Reynier avait obéi à l’ordre de son père d’adoption. Vincent était seul dans l’atelier.

Il poussa un tabouret devant le tableau de la galerie Biffi qu’il avait de nouveau découvert, et s’y assit.

Son regard était cloué sur les deux personnages du lugubre drame, — le jeune homme et le vieillard — par une véritable fascination.

Pour lui, ces deux faces vivaient terriblement.

Ses yeux étaient blessés comme s’ils eussent bravé l’éclat du soleil.

À la fin, une parole monta jusqu’à ses lèvres et y mourut en un murmure indistinct.

Il dit :

— Reynier ressemble au comte Julian.

. . . . . . . . . . . . . . . . . . . . . . . . .

Un quart d’heure s’était écoulé, la fièvre de Vincent Carpentier avait augmenté, comme c’est l’effet ordinaire de l’attente et de la solitude.

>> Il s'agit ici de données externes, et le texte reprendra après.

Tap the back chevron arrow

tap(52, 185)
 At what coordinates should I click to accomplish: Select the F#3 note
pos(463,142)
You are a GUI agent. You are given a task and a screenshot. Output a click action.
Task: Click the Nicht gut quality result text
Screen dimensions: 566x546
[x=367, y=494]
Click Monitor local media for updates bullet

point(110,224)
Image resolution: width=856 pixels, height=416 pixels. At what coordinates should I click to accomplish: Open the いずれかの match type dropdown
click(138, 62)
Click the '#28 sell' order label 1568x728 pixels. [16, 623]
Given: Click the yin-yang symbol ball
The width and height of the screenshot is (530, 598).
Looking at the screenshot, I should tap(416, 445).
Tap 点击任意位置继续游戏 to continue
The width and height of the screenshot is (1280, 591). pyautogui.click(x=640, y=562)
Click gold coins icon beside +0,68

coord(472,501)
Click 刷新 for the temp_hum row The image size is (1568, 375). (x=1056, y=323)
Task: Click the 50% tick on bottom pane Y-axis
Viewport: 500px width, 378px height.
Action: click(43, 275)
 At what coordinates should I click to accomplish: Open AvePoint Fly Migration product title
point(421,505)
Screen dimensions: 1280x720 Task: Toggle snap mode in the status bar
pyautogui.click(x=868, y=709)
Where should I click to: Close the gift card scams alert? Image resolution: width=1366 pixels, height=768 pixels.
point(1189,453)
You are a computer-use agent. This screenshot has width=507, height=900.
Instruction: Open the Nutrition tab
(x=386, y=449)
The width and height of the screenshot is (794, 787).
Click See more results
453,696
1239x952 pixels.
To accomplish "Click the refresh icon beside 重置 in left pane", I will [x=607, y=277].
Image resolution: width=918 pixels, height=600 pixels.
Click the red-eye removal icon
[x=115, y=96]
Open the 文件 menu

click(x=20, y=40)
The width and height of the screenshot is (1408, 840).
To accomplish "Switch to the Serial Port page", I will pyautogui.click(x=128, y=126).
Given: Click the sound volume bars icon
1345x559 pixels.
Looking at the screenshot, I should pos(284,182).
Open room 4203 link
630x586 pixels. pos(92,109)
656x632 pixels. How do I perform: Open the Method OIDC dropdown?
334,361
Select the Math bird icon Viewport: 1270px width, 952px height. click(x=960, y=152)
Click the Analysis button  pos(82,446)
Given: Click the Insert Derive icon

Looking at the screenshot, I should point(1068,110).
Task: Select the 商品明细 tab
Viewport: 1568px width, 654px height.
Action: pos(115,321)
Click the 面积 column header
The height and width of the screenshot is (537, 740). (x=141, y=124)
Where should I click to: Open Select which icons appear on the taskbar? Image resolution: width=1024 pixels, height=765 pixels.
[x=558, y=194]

Il avait cessé de regarder le tableau parce que ses paupières le brûlaient.

Il tenait ses deux coudes sur ses genoux et sa tête entre ses mains.

— Trois directions, pensait-il : Brest, Lyon et Strasbourg. Avec d’autres, ce serait un jeu puéril. À six heures ce soir, on pourra vérifier que je ne suis sur aucune des trois routes. Mais je les connais, ou plutôt, je le connais. Ses informations sont plus rapides que celles de la police. Il va hésiter devant ce problème évidemment posé à plaisir. Sa première conclusion sera celle-ci : puisque Carpentier nous appelle à l’Ouest, au Midi et à l’Est, il doit courir au Nord.

Il sourit d’un air satisfait.

— Sa seconde pensée, poursuivit-il, croisera et gênera la première. Il se dira ; n’est-ce point plutôt pour rester tout uniment à Paris que Capentier nous donne ces trois différents changes ?

— Cela devrait être ainsi ! reprit-il avec une sorte d’emportement soudain. Rester à Paris, voilà le vrai de la situation. Opérer en moi, comme le scélérat l’a fait lui-même, une transformation de pied en cap, entrer dans la peau d’un autre, puis, percer les murs, creuser la terre fût-ce avec mes ongles, pratiquer un trou de taupe ou de lézard, — où de serpent, — m’y cacher, m’y couler, avancer toujours en prolongeant le boyau de mine et parvenir enfin jusqu’au trésor que je viderais peu à peu comme un mince siphon peut dessécher, avec la patience et le temps, la plus profonde, la plus large des cuves !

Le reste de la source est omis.